If you’ve read TFIOS – I’m going to just go and assume you have, since most of the human population has – and you’re like me, you had tears in your eyes after the first chapter of TFIOS because of how hard you’re laughing. Me and Earl and the Dying Girl does that too.
There are about a dozen other comparisons I could make, but honestly, those don’t matter. Because even though you can compare this to TFIOS until the sun goes down, if someone told me this was similar to TFIOS, I would just end up giving them a WTF? look. Because besides a few similarities that don’t even matter, this book is nothing like TFIOS.
While TFIOS managed to be funny and ironic, but still managing to be heartbreaking in places, this book is funny from start to finish, and the funny thing is I never really liked Greg. Or Earl. Or even the dying girl.
That’s funny, isn’t it? I liked this book, but I didn’t really like any of the characters. They’re forgettable, because they’re too much like normal high school kids. They have no real redeeming characteristics because they’re too much made up of teenage hormones.
“If after reading this book you come to my home and brutally murder me, I do not blame you.”
There are no great epiphanies. There is no sudden romance or love that creeps up on any of the characters. Because, hey, this girl here is dying from cancer and that’s all there really is to it. She’s dying, and there are a few handful of moments in the book where Greg will just suddenly drop a line that isn’t even clever or intelligent, but just sums up the situation so perfectly, but that’s all there really is. She lived, she’s dying, and neither Greg or Earl knew her all that well. Life moves on.
“There was just something about her dying that I had understood but not really understood, if you know what I mean.
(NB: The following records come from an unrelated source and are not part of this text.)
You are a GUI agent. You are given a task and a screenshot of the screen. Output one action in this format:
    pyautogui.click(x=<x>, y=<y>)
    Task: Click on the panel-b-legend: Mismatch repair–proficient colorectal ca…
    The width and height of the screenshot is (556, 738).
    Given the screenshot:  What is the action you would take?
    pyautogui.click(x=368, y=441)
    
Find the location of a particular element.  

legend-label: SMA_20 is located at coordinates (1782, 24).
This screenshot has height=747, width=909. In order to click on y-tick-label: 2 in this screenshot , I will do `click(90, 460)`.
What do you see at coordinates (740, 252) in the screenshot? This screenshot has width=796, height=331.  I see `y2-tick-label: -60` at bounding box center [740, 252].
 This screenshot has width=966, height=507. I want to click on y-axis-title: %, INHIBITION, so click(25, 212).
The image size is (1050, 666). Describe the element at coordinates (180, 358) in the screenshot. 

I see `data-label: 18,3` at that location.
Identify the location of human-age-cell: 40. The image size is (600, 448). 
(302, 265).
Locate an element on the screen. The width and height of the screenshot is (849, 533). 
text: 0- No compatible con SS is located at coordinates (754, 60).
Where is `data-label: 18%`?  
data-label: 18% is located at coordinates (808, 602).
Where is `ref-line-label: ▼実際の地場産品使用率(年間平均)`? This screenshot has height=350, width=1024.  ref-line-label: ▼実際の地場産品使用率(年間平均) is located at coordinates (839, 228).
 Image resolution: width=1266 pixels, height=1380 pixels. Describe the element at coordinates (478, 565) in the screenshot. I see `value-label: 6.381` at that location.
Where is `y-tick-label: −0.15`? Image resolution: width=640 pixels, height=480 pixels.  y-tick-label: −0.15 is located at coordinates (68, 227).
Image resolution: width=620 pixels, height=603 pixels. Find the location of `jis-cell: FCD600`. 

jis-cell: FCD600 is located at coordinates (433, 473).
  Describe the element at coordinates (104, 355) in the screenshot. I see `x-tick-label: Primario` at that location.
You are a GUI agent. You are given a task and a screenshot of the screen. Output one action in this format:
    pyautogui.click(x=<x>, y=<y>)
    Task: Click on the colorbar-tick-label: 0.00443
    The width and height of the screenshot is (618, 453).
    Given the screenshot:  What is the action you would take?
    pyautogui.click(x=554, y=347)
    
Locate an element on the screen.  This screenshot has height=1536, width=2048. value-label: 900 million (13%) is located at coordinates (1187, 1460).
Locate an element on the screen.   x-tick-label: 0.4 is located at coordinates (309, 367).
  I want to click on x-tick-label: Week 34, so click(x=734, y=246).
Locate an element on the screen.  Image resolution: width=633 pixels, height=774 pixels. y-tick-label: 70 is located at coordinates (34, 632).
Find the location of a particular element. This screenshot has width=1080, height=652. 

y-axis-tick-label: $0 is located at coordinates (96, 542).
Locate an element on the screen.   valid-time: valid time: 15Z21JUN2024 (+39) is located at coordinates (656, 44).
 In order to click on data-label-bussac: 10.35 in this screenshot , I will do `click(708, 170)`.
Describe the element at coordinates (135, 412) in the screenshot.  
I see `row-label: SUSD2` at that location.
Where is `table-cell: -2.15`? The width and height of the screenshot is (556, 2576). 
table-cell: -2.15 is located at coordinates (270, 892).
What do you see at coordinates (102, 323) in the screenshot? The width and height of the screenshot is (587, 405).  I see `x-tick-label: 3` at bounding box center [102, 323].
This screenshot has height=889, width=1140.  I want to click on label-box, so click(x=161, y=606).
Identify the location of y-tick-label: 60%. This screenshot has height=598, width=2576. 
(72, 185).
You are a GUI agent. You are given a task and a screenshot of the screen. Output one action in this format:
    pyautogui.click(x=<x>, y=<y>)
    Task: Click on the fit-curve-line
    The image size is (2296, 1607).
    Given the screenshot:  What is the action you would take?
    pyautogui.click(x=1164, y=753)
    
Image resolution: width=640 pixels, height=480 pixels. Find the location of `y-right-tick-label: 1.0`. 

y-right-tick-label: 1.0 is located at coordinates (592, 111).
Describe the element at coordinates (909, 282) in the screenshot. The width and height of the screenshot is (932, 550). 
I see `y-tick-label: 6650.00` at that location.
I mean, you can know someone is dying on an intellectual level, but emotionally it hasn’t really hit you, and then when it does, that’s when you feel like shit.”
In fact, Greg is not friends with the dying girl – her name is Rachel, BTW – because he chooses to be or because he’s just always been friends with her. No. His mother literally forces and guilt-trips him into being friends with Rachel because she is has suddenly become a Dying Girl and you treat dying people differently. He’s not being nice for the sake of being nice or because he cares for her at all. If it was up to him, Greg wouldn’t speak another word to her, dying or not.
He’s selfish. But he’s honest about it. Greg puts everything onto page about how he’s a horrible person, and how even though this girl is bald and dying and has cancer, he’s still thinking selfish things, and it’s not just him trying to be modest, because he really is an awful person. But he’s honest, and his thoughts are things no one wants to talk about, but we all have them, and we think about how even though this girl is dying right before his eyes, he’s still thinking about himself and how awkward it is to try to be friends with a girl who is dying.
“I entered Excessive Modesty Mode. Nothing is stupider and more ineffective than Excessive Modesty Mode. It is a mode in which you show that you’re modest by arguing with someone who is trying to compliment you. Essentially, you are going out of your way to try to convince someone that you’re a jerk.”